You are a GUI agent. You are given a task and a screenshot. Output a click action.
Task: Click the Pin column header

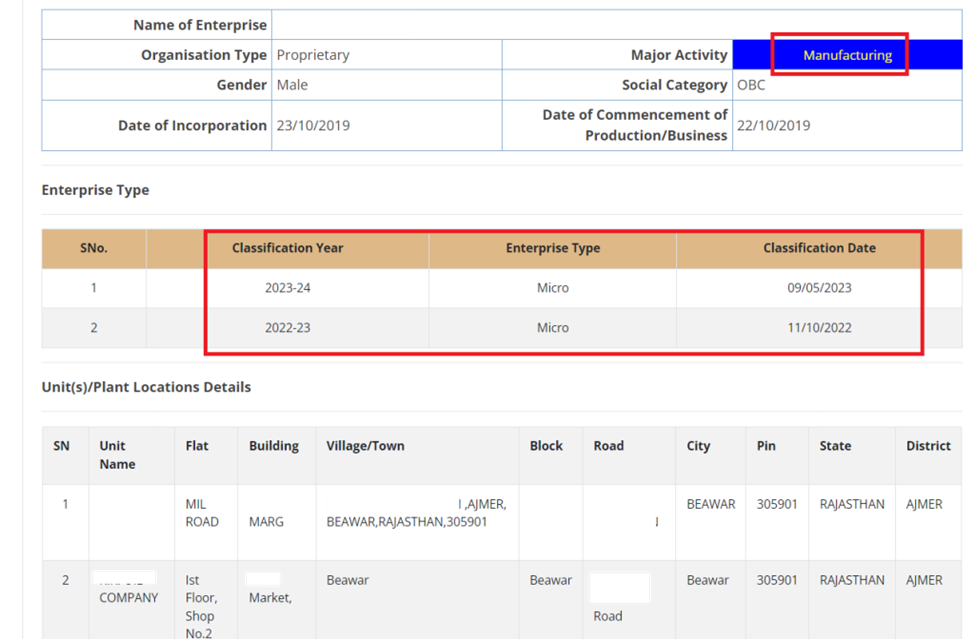click(x=766, y=446)
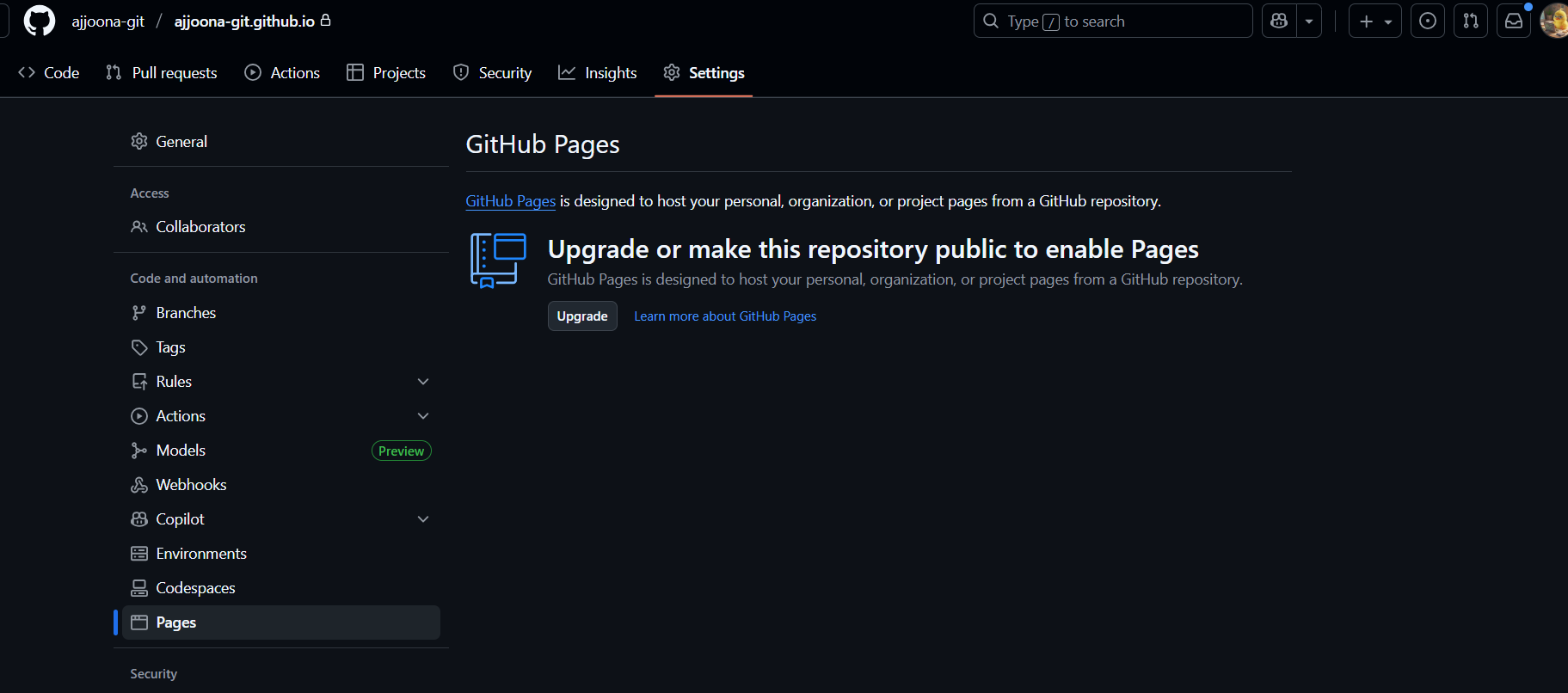
Task: Open the create new plus dropdown
Action: coord(1374,21)
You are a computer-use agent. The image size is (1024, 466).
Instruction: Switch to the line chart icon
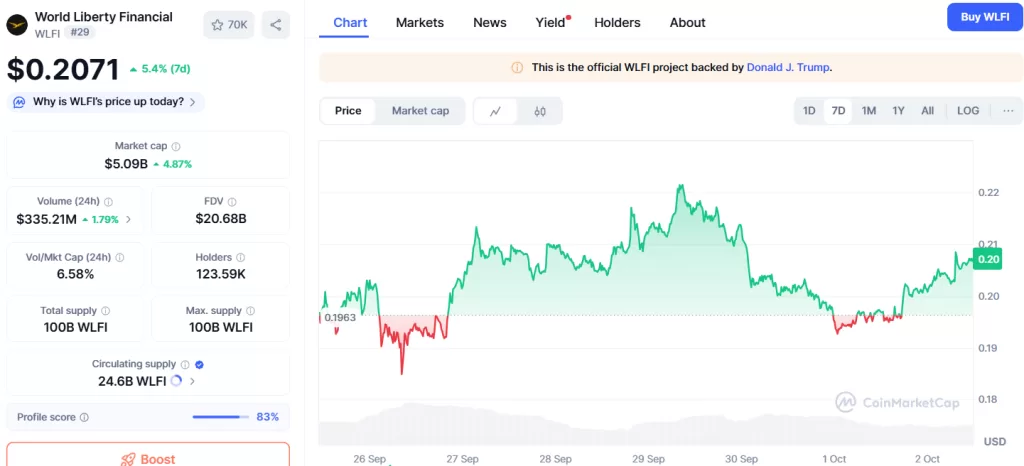point(496,111)
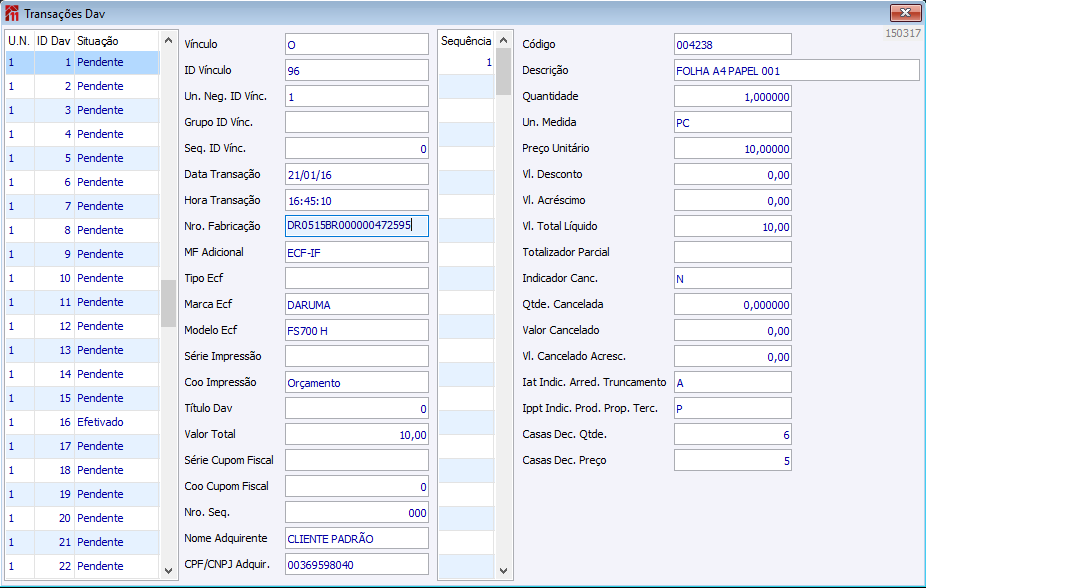1080x588 pixels.
Task: Click scroll-up arrow of DAV list
Action: [x=168, y=41]
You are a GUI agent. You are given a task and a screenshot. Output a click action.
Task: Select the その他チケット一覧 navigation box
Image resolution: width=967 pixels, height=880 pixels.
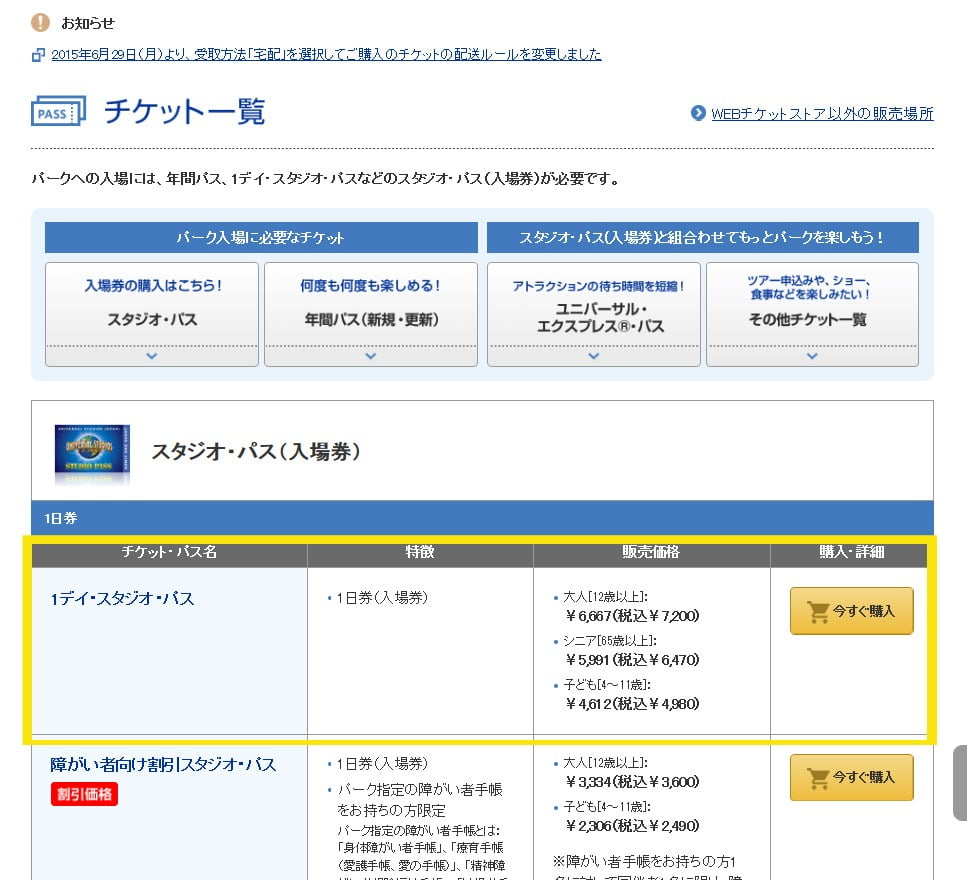coord(812,304)
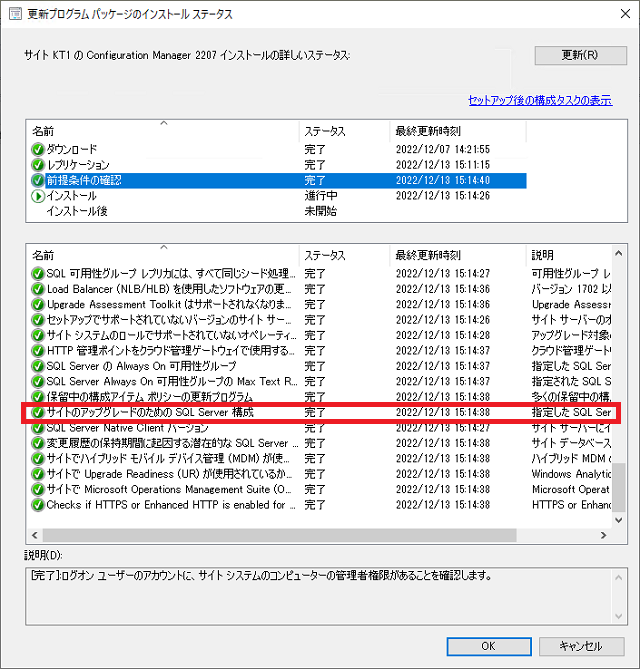The width and height of the screenshot is (640, 669).
Task: Click check icon for Upgrade Assessment Toolkit row
Action: [x=38, y=304]
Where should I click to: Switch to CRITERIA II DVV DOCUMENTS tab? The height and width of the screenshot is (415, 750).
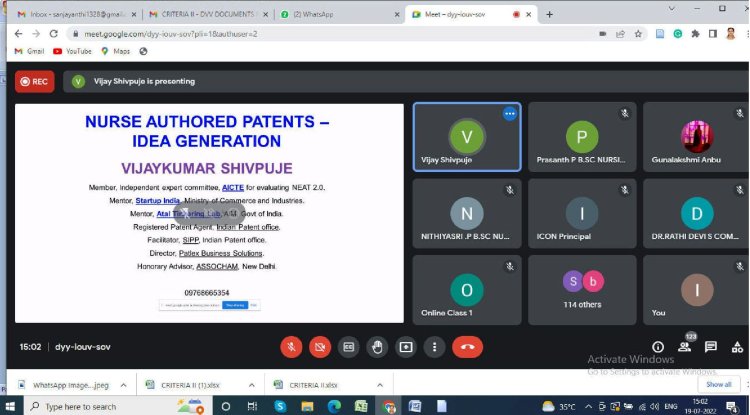pyautogui.click(x=207, y=14)
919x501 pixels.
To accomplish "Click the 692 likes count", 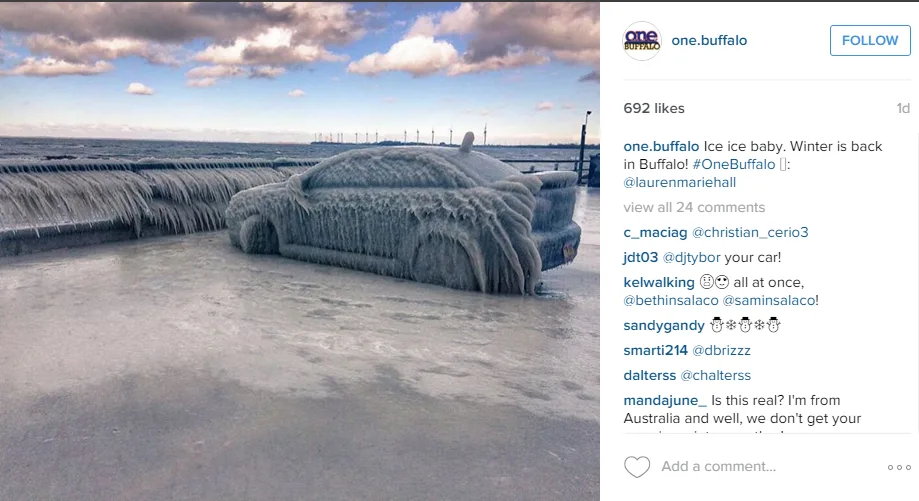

————

— Exercise goal —
Your reply should give again exactly the lines from the one with "Image resolution: width=967" through the last line of the data, with both ends included and pictures left out.

— Completed task —
Image resolution: width=967 pixels, height=880 pixels.
coord(812,304)
The width and height of the screenshot is (640, 669).
Task: Click check icon for Upgrade Assessment Toolkit row
Action: [x=38, y=304]
Where should I click to: Switch to CRITERIA II DVV DOCUMENTS tab? The height and width of the screenshot is (415, 750).
pyautogui.click(x=207, y=14)
919x501 pixels.
To accomplish "Click the 692 likes count", 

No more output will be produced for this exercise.